++++ SUPPLIED DATA ++++

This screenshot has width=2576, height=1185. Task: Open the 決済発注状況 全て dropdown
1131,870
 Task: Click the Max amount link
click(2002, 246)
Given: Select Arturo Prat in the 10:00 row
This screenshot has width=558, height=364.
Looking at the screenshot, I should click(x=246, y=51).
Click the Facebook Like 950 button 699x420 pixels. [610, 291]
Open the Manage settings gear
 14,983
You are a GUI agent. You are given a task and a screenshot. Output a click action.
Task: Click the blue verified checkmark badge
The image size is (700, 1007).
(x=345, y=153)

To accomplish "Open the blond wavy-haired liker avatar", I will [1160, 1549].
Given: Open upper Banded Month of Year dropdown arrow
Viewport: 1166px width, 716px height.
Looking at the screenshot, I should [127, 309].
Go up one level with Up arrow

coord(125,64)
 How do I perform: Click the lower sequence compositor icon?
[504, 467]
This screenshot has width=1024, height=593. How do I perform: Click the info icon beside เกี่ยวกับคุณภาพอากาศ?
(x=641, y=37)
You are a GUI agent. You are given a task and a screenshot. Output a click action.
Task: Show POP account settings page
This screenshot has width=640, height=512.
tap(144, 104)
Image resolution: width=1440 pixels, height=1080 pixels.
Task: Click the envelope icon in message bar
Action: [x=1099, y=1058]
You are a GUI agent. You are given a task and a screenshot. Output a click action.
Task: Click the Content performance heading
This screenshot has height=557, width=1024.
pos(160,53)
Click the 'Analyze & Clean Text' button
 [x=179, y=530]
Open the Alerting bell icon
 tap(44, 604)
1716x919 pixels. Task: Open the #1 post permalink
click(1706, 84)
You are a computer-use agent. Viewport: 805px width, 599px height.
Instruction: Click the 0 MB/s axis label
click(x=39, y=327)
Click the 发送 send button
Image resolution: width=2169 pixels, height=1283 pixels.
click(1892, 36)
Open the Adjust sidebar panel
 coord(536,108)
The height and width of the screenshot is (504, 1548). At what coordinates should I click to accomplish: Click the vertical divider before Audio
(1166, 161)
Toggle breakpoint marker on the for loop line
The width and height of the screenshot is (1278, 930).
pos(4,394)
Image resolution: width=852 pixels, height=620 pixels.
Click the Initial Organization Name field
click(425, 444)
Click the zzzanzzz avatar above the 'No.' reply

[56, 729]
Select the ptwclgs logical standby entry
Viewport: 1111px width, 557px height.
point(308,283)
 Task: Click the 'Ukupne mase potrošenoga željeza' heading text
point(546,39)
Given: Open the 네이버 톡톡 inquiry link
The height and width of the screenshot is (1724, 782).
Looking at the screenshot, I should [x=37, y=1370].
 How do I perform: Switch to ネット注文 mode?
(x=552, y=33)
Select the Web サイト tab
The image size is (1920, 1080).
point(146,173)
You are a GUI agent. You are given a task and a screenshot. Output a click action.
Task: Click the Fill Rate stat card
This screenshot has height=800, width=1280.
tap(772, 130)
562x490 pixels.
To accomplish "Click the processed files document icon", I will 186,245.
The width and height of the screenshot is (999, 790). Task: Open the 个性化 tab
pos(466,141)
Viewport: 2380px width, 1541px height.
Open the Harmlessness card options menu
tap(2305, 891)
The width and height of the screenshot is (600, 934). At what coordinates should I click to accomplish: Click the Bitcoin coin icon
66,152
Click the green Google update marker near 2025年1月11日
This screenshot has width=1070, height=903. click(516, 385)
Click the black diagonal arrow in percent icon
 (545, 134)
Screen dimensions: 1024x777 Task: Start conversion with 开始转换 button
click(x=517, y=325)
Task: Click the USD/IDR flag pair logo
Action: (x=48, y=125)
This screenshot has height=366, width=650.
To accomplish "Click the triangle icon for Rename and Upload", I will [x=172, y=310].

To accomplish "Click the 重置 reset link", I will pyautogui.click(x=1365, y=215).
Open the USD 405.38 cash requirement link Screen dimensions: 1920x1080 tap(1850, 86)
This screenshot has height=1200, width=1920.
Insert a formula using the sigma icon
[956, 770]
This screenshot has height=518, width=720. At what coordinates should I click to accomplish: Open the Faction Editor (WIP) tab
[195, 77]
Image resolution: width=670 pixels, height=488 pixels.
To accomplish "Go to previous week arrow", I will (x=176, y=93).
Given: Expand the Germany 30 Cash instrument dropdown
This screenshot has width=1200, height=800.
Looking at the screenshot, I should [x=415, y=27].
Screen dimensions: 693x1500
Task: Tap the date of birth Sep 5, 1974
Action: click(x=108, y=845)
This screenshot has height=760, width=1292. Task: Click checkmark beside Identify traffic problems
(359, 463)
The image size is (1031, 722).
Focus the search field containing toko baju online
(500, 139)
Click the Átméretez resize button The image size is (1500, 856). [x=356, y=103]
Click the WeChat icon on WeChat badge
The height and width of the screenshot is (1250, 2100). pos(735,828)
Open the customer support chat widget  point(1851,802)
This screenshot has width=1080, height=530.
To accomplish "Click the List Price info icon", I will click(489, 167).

++++

TASK PROMPT: Collect every line of the records that contains the string "card", matching case exactly.

OUTPUT FOR THIS EXERCISE:
Task: Click the Fill Rate stat card
Open the Harmlessness card options menu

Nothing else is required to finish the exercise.